According to the agency, Virginia-based NeuStar violated a whistleblower protection rule in the federal securities laws by routinely entering into severance agreements that contained a broad non-disparagement clause forbidding former employees from engaging with the SEC and other regulators “in any communication that disparages, denigrates, maligns or impugns” the company.

The former employees could be compelled to forfeit all but $100 of their severance pay for breaching the clause. These severance agreements were used with at least 246 departing employees from August 2011 to May 2015.

NeuStar, which voluntarily revised its severance agreements promptly after the SEC began investigating, consented to the SEC’s cease-and-desist order without admitting or denying the findings.

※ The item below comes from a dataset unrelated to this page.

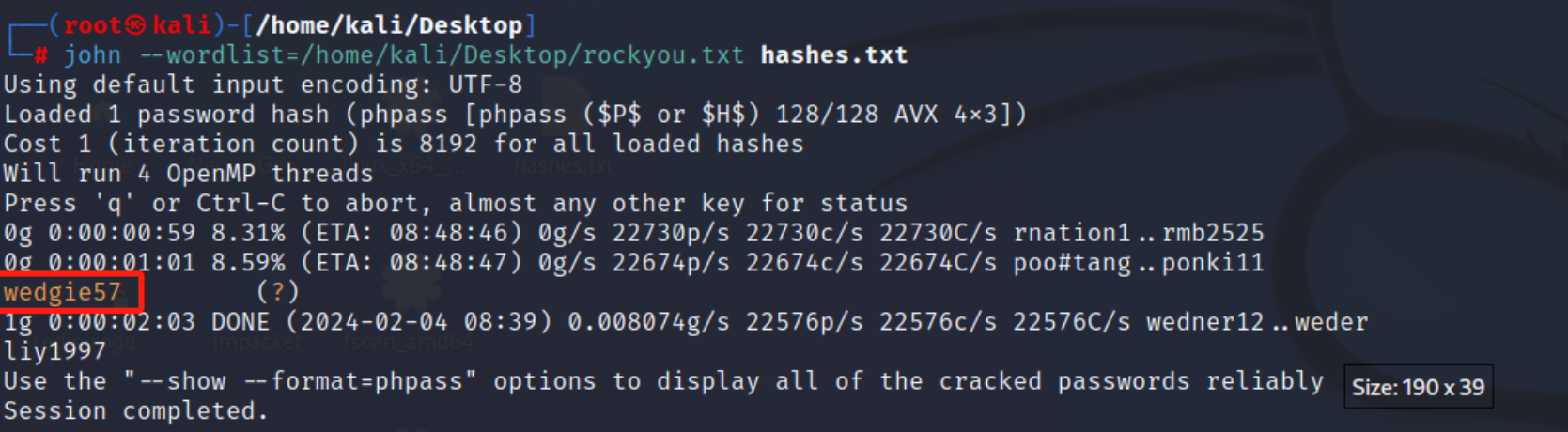Click the Size: 190 x 39 tooltip
Viewport: 1568px width, 432px height.
pos(1419,387)
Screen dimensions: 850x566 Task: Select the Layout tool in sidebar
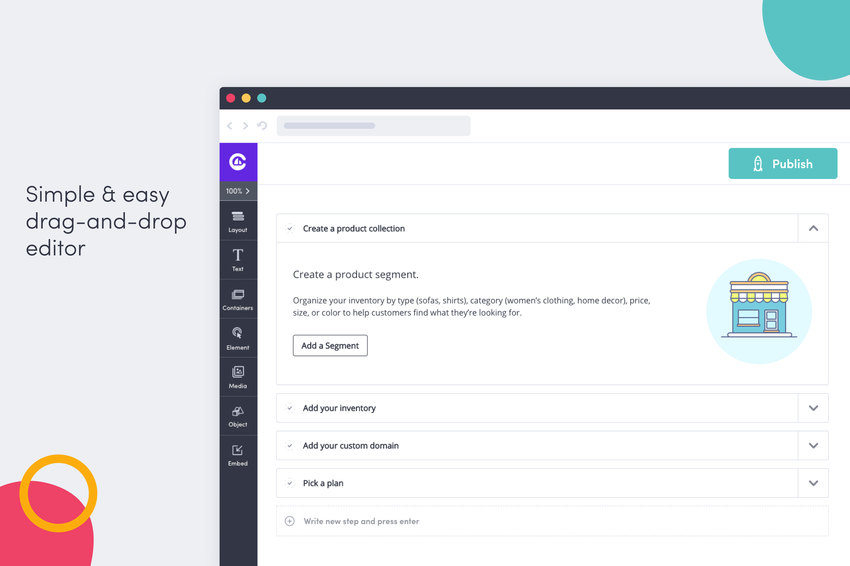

The company agreed to make reasonable efforts to inform those who signed the severance agreements that NeuStar does not prohibit former employees from communicating any concerns about potential violations of law or regulation to the SEC.

Antonia Chion, Associate Director of the SEC’s Enforcement Division, commented:

Public companies cannot use severance agreements to impede whistleblowers from communicating with the SEC about a possible securities law violation. NeuStar’s severance agreements broadly prohibited former employees from communicating any disparaging information about the company to the SEC, and unsurprisingly at least one former NeuStar employee was chilled by such language.

Jane Norberg, Chief of the SEC’s Office of the Whistleblower, added:

This action demonstrates our continued strong enforcement of this critically important whistleblower protection rule and underscores our ongoing commitment to ensuring that potential whistleblowers can freely communicate with the SEC about possible securities law violations.